Basicamente, veio-me a seguinte ideia à cabeça: se as mulheres não nascem, mas tornam-se, podem ser culturalmente extintas, mesmo que continuem a nascer. O atentado cultural contra as mulheres vem de diversas origens. Basicamente, ser mulher no capitalismo tornou-se insuportável. É um papel impossível de cumprir. É insuportável de formas novas. Não é insuportável por ser fisicamente custoso — isso sempre o foi. É insuportável porque não há absolutamente nenhuma estrutura de recompensa. Há um atentado constante por parte da imaginação capitalista de ser um papel subalterno. E o capitalismo é o único amigo das mulheres: o que lhes permite sair da subalternidade, trabalhando.

Claro que para sair da subalternidade, além de se trabalhar, não se pode ter dependentes a cargo. É uma injustiça impossível. E também é impossível acreditar no amor que cada vez mais se afigura como uma ficção perigosa que só serviu sempre para nos enganar, para papar tolas, um açúcar, engodo, um isco. Mas se isto sempre foi assim, pelo menos havia alguma recompensa noutros lados — a recompensa moral, a recompensa religiosa, a recompensa, nem que fosse, milenarista no além.

Mas agora, essas recompensas estão esfarrapadas. Só sobra a sensação de idiota e sucker. De ir voluntariamente para um poço de desgraças. Porque à luz do capitalismo, ser mulher é uma irracionalidade.

Quem se surpreende que o ataque cultural às mulheres pretenda extinguir esta figura por inteiro?

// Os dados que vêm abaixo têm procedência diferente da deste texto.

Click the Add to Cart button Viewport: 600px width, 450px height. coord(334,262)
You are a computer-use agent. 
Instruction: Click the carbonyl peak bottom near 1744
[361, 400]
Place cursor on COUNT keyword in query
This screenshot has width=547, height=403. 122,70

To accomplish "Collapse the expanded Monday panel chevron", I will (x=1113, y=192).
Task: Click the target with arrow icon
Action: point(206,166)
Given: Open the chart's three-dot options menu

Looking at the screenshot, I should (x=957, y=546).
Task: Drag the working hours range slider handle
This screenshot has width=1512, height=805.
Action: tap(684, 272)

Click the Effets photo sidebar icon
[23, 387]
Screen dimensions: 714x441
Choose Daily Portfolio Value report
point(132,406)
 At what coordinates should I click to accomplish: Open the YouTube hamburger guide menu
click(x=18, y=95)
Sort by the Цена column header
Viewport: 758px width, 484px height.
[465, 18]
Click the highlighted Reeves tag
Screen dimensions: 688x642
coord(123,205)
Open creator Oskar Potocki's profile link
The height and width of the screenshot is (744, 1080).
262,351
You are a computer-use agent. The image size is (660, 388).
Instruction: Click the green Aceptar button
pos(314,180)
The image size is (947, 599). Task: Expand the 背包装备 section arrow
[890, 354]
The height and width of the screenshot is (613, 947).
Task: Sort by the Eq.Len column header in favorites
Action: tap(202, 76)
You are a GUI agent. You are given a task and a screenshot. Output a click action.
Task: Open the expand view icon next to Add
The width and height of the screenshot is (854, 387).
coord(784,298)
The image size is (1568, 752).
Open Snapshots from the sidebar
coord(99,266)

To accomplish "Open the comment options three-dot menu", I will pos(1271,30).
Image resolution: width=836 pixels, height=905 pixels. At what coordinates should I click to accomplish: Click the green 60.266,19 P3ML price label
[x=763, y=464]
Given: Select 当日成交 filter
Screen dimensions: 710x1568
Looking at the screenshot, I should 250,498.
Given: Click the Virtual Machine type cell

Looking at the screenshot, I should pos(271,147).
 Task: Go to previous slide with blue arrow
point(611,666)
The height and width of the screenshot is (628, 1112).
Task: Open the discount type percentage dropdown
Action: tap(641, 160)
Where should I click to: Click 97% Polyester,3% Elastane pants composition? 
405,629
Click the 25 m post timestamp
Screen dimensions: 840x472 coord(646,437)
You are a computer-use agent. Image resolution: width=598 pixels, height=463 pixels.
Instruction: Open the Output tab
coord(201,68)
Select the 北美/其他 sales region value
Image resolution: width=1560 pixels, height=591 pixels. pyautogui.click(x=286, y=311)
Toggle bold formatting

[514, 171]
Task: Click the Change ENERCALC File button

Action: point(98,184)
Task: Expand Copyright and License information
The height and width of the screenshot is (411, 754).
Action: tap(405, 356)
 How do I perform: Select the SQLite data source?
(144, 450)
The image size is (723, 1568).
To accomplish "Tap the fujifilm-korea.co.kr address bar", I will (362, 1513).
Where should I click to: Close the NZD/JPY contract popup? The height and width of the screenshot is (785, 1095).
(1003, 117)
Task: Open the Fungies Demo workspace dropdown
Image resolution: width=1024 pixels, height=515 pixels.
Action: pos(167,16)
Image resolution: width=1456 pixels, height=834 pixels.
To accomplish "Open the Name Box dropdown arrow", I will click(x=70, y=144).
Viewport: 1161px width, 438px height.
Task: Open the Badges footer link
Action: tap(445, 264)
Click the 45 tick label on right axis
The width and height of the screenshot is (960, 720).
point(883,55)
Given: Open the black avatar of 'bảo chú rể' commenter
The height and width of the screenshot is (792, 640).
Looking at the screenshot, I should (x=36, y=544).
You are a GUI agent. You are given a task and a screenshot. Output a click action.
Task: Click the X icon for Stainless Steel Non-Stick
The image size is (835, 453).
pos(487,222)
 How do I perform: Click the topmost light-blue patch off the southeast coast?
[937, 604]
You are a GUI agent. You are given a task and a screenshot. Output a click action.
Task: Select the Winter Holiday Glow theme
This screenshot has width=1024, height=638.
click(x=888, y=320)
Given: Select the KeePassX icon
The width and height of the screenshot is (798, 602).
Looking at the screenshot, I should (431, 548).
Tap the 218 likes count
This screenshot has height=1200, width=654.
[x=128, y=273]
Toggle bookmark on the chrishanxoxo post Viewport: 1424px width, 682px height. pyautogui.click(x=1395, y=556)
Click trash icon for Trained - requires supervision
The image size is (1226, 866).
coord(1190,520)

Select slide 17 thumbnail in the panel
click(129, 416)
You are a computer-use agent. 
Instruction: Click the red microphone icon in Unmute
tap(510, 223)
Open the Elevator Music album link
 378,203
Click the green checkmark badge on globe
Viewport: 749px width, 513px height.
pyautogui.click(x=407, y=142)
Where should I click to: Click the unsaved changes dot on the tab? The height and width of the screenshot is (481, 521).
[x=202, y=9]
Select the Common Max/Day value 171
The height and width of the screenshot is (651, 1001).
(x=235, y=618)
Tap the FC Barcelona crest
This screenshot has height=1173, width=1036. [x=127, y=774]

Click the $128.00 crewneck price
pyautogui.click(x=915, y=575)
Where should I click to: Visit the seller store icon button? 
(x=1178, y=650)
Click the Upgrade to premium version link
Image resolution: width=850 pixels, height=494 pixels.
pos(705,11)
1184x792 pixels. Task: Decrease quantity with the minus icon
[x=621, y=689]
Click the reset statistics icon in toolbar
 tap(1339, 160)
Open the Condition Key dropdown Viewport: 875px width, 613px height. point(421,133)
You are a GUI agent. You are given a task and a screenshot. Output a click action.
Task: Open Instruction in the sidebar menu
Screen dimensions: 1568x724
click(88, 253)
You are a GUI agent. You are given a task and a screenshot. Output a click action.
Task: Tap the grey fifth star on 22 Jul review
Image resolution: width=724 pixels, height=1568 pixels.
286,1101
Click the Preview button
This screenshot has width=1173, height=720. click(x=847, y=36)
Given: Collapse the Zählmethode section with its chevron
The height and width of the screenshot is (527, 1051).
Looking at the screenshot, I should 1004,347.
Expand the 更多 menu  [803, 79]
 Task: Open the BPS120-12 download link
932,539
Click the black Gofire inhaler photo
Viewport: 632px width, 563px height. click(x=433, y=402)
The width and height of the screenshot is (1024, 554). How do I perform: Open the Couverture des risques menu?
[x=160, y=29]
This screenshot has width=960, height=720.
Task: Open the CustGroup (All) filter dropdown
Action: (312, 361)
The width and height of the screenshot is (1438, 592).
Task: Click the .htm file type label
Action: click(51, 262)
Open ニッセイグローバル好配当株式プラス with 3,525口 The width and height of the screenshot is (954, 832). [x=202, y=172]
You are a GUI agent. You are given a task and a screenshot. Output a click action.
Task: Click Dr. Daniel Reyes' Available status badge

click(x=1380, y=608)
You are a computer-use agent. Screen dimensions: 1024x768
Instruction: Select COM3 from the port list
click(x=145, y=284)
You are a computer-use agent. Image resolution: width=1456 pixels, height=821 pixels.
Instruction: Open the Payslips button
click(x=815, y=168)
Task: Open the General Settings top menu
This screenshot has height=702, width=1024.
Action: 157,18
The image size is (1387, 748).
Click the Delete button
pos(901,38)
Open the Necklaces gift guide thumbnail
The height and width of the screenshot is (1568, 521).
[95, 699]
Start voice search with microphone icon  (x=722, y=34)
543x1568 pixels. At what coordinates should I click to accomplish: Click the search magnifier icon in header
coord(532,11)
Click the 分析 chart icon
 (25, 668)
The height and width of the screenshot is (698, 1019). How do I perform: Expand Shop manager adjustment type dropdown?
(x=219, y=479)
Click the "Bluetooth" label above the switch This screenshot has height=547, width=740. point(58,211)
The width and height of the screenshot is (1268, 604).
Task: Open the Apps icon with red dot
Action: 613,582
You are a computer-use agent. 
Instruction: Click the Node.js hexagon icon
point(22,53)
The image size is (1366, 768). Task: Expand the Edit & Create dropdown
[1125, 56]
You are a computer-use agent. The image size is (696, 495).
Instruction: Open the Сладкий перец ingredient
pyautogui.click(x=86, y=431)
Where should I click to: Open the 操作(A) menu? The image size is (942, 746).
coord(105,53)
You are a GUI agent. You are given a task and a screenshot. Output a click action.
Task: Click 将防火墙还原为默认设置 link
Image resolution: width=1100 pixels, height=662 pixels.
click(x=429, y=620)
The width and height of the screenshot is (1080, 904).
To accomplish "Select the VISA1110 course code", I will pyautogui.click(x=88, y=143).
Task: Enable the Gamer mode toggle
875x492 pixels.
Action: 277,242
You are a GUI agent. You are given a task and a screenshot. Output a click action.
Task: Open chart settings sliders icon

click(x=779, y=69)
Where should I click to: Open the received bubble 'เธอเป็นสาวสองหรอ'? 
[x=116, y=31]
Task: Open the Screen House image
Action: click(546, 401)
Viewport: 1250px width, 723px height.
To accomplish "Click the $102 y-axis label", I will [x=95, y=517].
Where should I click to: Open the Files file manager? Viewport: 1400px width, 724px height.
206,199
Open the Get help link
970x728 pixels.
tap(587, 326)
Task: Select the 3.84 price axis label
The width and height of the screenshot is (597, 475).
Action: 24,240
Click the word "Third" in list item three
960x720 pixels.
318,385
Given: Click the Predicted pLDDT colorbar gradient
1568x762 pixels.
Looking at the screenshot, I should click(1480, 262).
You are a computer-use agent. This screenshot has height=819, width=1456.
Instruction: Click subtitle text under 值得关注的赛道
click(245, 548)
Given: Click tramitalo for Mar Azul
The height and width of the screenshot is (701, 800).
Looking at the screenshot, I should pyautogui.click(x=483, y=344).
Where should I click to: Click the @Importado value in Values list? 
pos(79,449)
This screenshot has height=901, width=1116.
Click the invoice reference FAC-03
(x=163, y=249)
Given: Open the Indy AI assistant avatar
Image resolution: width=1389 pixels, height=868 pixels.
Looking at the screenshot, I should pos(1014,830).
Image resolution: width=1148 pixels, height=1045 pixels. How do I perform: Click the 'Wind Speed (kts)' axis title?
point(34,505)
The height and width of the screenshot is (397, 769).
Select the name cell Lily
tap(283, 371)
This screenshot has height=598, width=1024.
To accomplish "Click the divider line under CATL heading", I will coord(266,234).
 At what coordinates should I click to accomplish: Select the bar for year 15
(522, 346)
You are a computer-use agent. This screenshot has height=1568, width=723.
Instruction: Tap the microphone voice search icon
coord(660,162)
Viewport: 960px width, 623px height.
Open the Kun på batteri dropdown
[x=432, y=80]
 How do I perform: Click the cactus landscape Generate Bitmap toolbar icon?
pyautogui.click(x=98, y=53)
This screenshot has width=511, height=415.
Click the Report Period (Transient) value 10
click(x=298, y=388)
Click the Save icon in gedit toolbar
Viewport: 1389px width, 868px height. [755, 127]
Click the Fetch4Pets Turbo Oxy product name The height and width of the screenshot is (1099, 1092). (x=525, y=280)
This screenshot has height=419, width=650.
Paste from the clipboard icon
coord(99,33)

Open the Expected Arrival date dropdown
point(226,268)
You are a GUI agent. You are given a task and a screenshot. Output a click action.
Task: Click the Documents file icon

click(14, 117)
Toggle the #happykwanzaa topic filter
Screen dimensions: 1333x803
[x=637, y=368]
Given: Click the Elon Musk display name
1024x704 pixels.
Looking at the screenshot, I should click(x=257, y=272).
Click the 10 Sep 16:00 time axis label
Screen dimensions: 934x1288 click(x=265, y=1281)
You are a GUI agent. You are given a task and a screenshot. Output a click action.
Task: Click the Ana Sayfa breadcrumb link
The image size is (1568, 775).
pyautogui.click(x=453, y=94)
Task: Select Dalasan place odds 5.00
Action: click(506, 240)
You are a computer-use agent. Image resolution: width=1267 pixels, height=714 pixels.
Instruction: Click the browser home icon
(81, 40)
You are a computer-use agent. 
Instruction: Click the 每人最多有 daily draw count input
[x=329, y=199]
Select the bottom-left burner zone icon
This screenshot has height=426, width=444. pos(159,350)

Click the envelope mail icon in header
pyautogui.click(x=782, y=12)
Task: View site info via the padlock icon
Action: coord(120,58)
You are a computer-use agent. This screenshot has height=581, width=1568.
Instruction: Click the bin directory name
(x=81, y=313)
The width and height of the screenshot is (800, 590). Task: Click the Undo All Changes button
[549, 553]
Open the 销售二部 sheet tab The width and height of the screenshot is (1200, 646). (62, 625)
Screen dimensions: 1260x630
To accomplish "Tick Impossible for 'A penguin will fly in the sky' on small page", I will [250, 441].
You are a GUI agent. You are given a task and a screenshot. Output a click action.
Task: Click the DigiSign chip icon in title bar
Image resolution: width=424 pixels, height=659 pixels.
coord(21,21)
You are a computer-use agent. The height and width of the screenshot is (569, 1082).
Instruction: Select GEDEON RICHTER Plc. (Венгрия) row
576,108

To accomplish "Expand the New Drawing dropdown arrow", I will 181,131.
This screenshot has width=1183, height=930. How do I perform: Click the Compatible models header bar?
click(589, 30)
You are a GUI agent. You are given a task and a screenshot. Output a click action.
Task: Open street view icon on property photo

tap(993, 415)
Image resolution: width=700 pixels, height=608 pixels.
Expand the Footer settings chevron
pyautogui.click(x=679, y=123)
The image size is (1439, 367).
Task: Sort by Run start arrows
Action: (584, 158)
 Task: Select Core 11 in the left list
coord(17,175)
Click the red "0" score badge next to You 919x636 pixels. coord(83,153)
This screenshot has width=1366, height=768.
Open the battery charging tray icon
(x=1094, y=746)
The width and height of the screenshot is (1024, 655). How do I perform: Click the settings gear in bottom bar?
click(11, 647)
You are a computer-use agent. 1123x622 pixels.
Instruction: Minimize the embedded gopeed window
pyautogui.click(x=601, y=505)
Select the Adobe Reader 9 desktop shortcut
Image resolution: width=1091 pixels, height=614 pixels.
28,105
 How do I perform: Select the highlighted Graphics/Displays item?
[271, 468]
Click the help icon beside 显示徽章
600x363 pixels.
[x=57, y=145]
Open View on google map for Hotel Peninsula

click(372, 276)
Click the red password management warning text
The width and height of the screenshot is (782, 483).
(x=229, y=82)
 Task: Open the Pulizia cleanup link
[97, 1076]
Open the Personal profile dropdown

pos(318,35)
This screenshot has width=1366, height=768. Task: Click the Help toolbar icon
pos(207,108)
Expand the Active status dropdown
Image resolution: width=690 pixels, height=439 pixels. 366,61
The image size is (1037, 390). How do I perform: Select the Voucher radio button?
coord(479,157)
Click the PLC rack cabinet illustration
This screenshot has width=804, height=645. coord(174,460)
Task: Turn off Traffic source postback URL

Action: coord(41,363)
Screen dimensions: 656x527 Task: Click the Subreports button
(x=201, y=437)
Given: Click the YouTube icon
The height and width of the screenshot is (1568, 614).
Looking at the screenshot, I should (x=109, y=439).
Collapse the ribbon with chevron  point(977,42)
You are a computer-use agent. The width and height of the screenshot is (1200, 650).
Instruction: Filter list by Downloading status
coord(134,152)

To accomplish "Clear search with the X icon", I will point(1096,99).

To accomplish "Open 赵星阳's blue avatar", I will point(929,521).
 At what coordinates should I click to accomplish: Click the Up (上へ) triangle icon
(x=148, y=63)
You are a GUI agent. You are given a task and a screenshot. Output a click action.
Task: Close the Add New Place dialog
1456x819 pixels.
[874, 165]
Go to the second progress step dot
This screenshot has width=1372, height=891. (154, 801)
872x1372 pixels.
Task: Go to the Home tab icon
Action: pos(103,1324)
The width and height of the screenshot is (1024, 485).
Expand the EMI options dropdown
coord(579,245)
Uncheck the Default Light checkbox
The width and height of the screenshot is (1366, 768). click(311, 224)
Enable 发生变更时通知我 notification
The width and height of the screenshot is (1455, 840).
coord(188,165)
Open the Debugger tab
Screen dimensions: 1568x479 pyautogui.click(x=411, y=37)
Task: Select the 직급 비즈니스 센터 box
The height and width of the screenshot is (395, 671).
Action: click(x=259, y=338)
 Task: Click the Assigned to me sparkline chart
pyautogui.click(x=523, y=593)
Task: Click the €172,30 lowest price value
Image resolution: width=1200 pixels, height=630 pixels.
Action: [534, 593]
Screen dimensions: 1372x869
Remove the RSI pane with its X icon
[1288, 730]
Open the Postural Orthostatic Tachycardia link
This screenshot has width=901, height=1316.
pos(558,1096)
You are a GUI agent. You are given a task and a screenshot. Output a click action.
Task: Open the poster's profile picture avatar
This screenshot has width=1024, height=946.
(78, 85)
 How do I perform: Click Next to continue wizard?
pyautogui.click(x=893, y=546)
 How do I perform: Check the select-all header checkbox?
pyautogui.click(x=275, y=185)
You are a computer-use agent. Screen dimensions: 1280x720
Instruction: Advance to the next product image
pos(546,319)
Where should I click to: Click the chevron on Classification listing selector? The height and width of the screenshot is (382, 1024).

Infelizmente, o que surge não é o queer. Não é a emancipação dos géneros. O que surge é a misoginia, o ataque físico às mulheres, a culpabilização de já não quererem cumprir aquele papel. Faz-me lembrar aquele saudosismo do “já ninguém quer voltar à terra”, como se esquecessem, ou apagassem, o insuportável que foi ficar lá. Insuportável, acima de tudo, socialmente.

Os que as querem matar agarram-se àquela figura cultural que eles mesmo extinguiram, como um caçador se queixa da falta de caça e de vida silvestre.

Já não há mais peixe no mar.

O peixe recusa-se a ser pescado.

Mais vale ser vegan.

Mais vale ser incel.

Mais vale ser MGTOW.

Claro que resgatar as mulheres como figura extinta requer não cavaleiros andantes, mas muito trabalho de desfazer as condições que tornam ser mulher insuportável.

Podem achar que a existência cultural das mulheres só às mulheres diz respeito.

Mas podemos verdadeiramente imaginar, e gostar, dum mundo que não é queer, mas unigénero? Em que o único género que sobra é a produção cultural de ser homem?

Será que os homens gostam desta produção cultural do que é ser “eles”?

Se não gostarem, há caminhos muito interessantes de salvação conjunta.

De re-invenção conjunta.

De outras roupas para o masculino e o feminino, e mais além. Para sexos culturais que ainda não foram inventados. Ou reconhecidos. Ou nomeados.

As roupas dos homens e das mulheres estão velhas, dizem-nos. Pior, estão rotas.

Mas há boas costureiras e costureiros a operar.

Infelizmente há um contexto que só favorece uma roupa. E essa roupa é agressiva. É uma roupa que nunca sai, porque estar despido não é uma opção.

É um chapéu.

Já dizia Lobo Antunes nos Manuais dos Inquisidores:

“Faço tudo o que elas querem mas nunca tiro o chapéu da cabeça para que se saiba quem é patrão”

Talvez esse seja o problema. Não saber, ou não poder, tirar o chapéu.